2016年05月03日(火) 宮川流域案内人と大台のお茶を楽しむウォーク (車、徒歩)
本ウォークの内容は次のフライヤーにあるように
新緑・新茶の香る絶好の季節に、お茶を楽しみながら熊野古道伊勢路をウォーキング。お茶畑の景色も最高です。新茶加工場も見学し、神瀬の新茶畑を眺めながら昼食です。
であり、
コースは
JR栃原駅〜馬鹿曲・猿木坂神瀬地区(お茶を楽しむ)〜JR栃原駅
となっていた。具体的には栃原駅から熊野古道伊勢路へ合流すると次のマップに従って下楠まで熊野古道を歩いた。その途中、神瀬で新茶畑に立ち寄ると昼食、さらに神瀬共同茶工場の見学、古道沿いでは寄り道も・・・
このルートは何度も歩いたことがあるのだが、今回のガイドが尊敬する案内人である筒井 敏 さんだったこと、さらに馬鹿曲橋を下から見上げることができそうなこと、眼鏡橋に近づけそうなこと・・・などの多数の要素にワクワクしながら参加を表明した。(大袈裟か?)
【参考】
- 熊野古道伊勢路図絵を片手に(栃原から下楠まで) 2013年05月25日
- 熊野古道伊勢路(JR栃原駅〜JR川添駅) 2013年12月22日
→ バカ曲がり(熊野古道伊勢路)
→ 神瀬橋(眼鏡橋)
→ 殿様井戸(熊野古道伊勢路)
集合場所であるJR紀勢本線 栃原駅前に到着し、受付したところ本企画は大台町観光協会が提供するアウトドアプログラム「Verde」のものだった、午前10時過ぎにウォークが開始された。
こちらが筒井 敏さん。素晴らしい世界に惹き入れてくださいます。
挨拶とウォークの概要の説明が終わると早速スタート!
ルートの詳細については、先のリンクでも紹介してあるので、ここではかいつまんで・・・
JR栃原駅前を出発するといきなり前方を見上げて説明が始まった。あれは「水神山」。
【参考】
十字路へたどり着くと左手には奇祭 五身懸祭で有名な川添神社が鎮座している。
【参考】
なお、社務所の左側に続く道は、もうひとつの熊野街道で松阪へ通じているとのこと。
帰宅後に興味深いホームページを見つけたので、ここに紹介しておく。
【参考】
川添神社を背にして進むと庚申さんの向かい側に天王さんがまつられている。前回訪れた時とは異なり祠が新しくなっていた。それにしても祠が置かれている台はコンクリート製の桝を裏返したモノ?

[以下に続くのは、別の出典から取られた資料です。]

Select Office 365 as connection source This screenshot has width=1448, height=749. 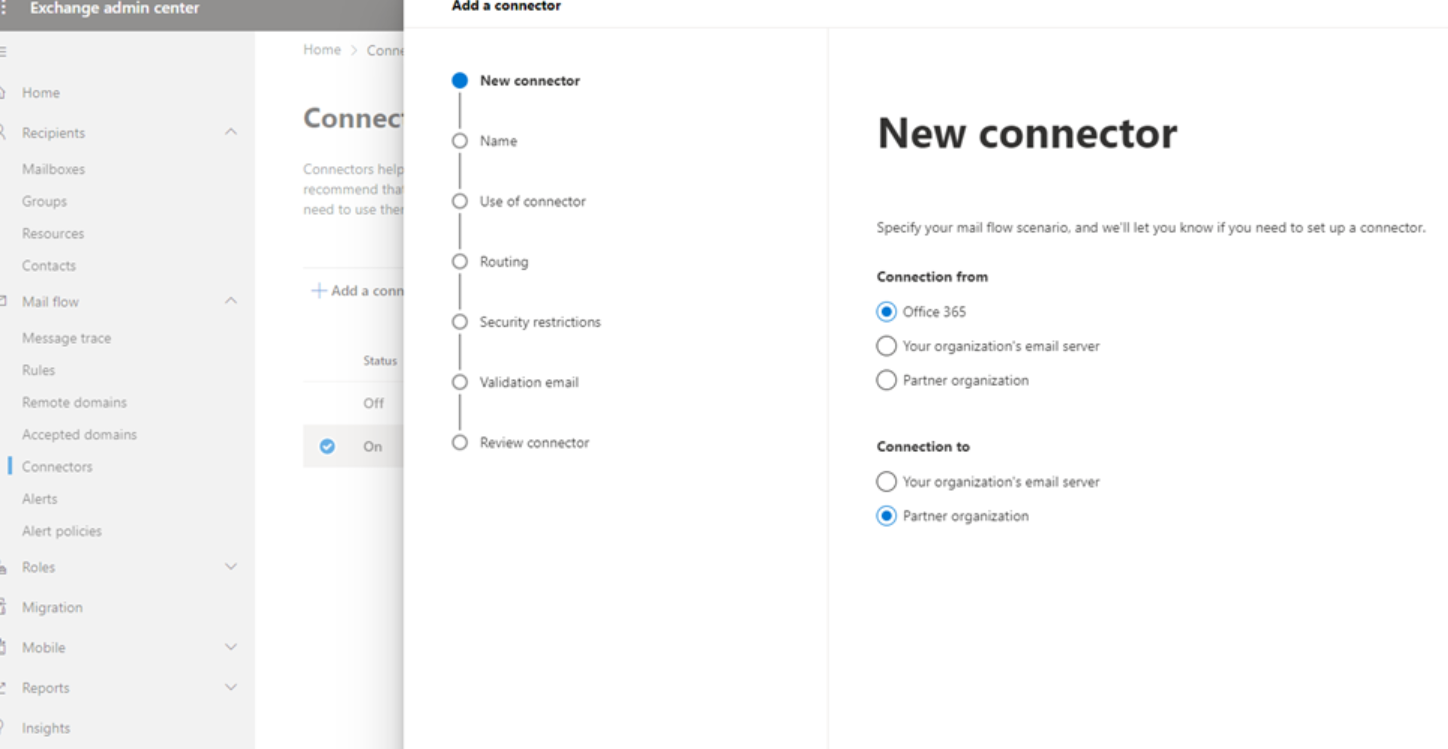pyautogui.click(x=886, y=312)
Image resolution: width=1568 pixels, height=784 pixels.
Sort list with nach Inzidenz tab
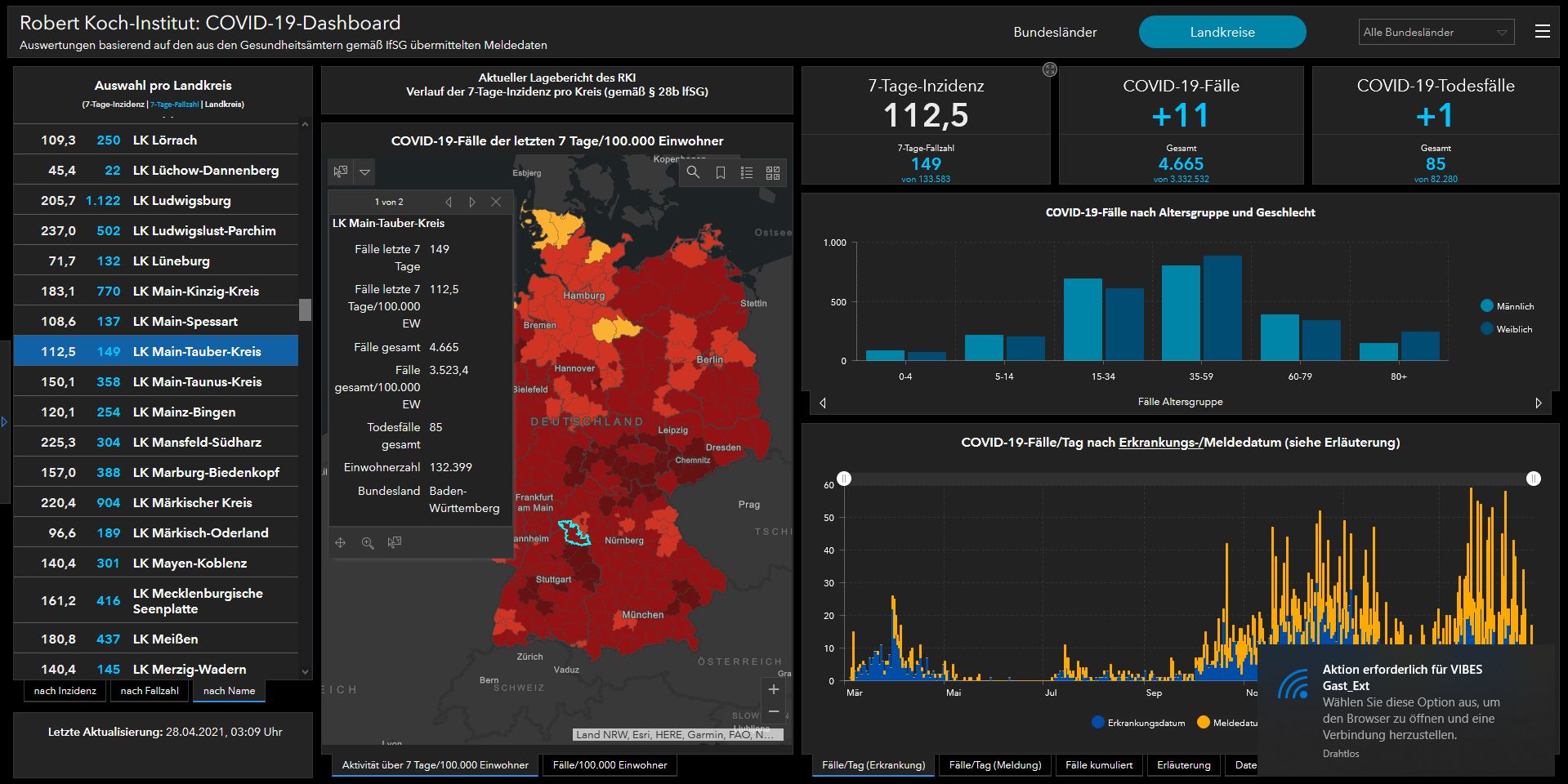point(65,691)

熊野古道伊勢路と合流してから右方向へ進めばJR紀勢本線 新田踏切。踏切の手前を左へ進めば120mほどで「茶屋一願地蔵」がまつられている。しかし、私はまだおまいりしたことはない。
踏切を渡ると左側には歴史のある「旅館 岡島屋」がある。
こちらの家並みを抜けると
茶畑、線路・・・
そして、この先に
馬鹿曲り入口がある。熊野古道伊勢路を初めて歩いた際、参考にしたマップにはこの入口のことが記述されていなかったため、先に紹介した2013年05月25日の記録にあるように、悩んだ結果この場所をパスして馬鹿曲踏切まで歩いたことを思い出す。(その後、こちらを再訪し馬鹿曲りを歩いた。)
今回は何の不安もなく階段を下ると
道路と線路の下を抜けている暗渠をくぐった。
水は流れているものの片側に土のうが積まれているので、足元は濡らさずに進むことができた。しかし増水しているときは注意が必要だ。
暗渠を抜けるとこんな感じ。
振り返るとこんな感じ。
沢筋から登ろうとするとJR特急南紀が近くを通りずぎて行った。JRが街道を寸断するまでは水平に
この場所へとつながっていたのだろう。利便性を得るために無くしたものがここにもある。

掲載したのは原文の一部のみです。